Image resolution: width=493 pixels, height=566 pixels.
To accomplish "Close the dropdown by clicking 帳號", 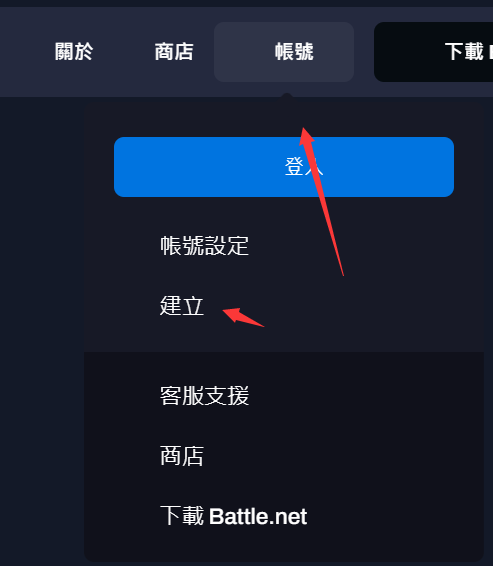I will click(x=284, y=52).
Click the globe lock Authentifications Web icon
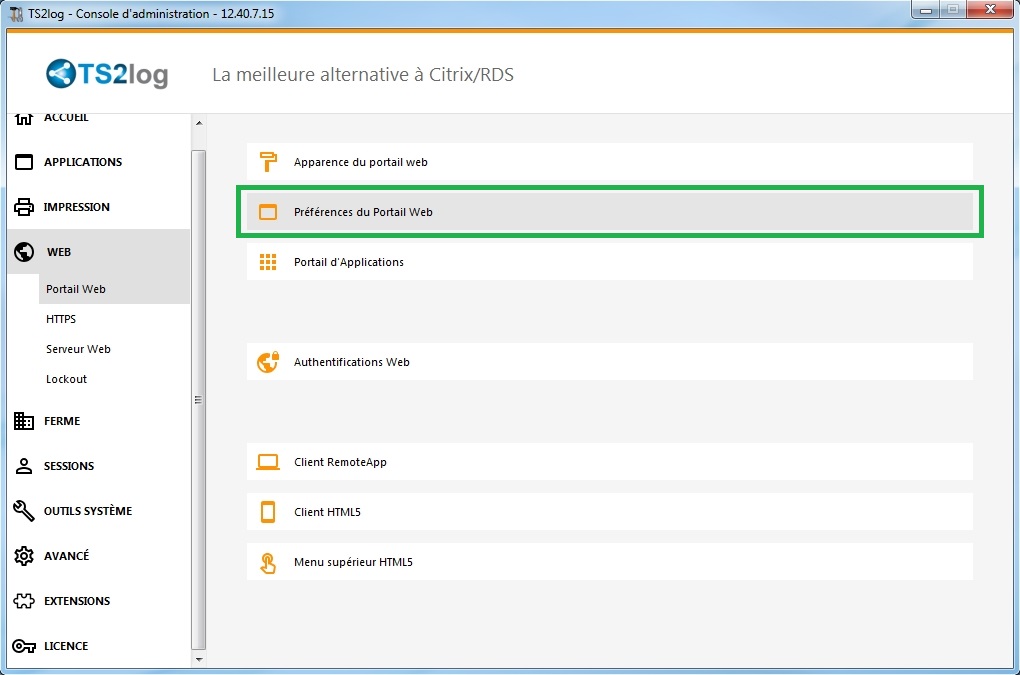The image size is (1020, 675). click(267, 362)
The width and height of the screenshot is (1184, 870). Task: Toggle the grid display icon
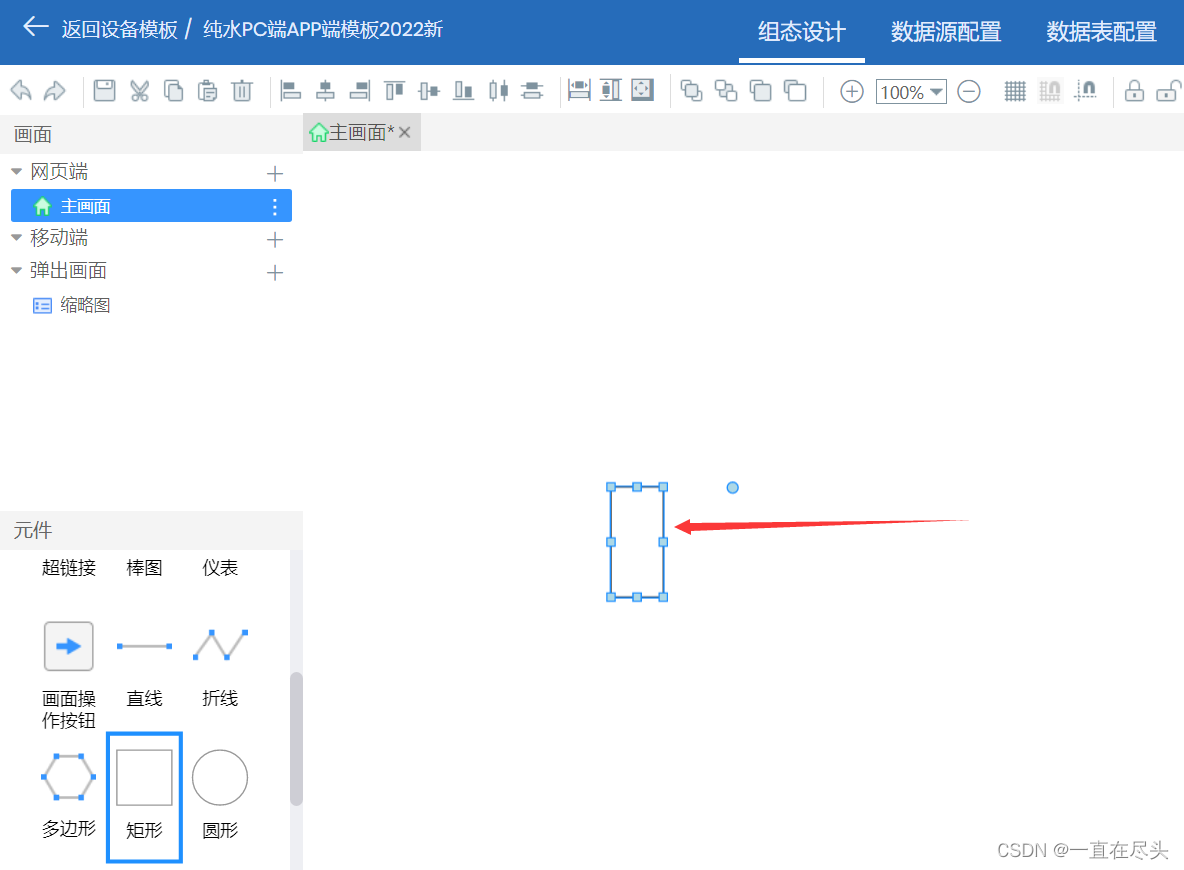[x=1014, y=90]

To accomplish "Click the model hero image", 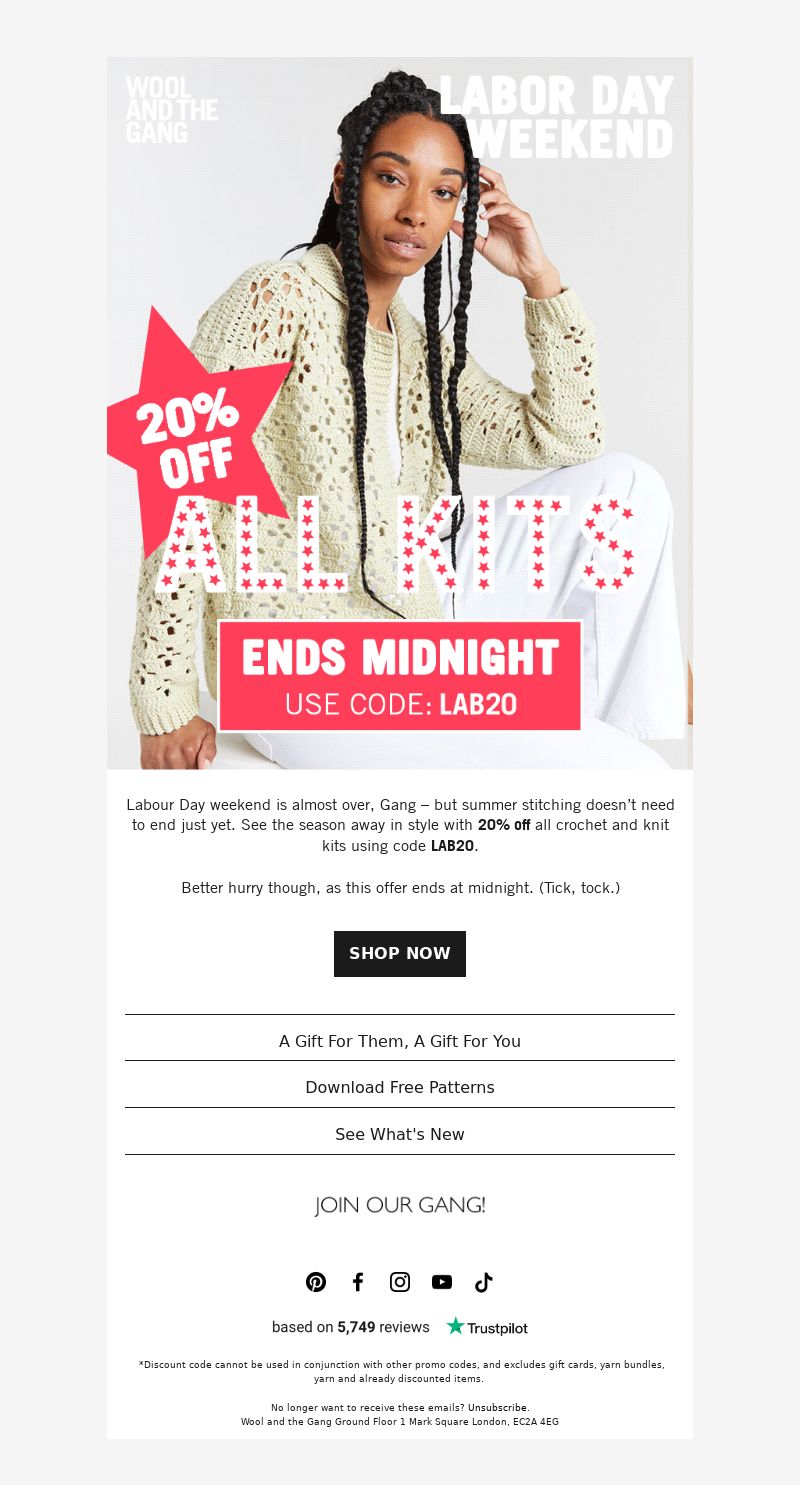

◆ **WHAT IS BEING ASKED**
Copy out everything from the line containing "Click the globe" down to the end of the rows, without the pictures.

◆ **FINAL ANSWER**
Click the globe lock Authentifications Web icon
The image size is (1020, 675). click(267, 362)
The width and height of the screenshot is (1184, 870). Task: Toggle the grid display icon
[x=1014, y=90]

To accomplish "Click the model hero image", 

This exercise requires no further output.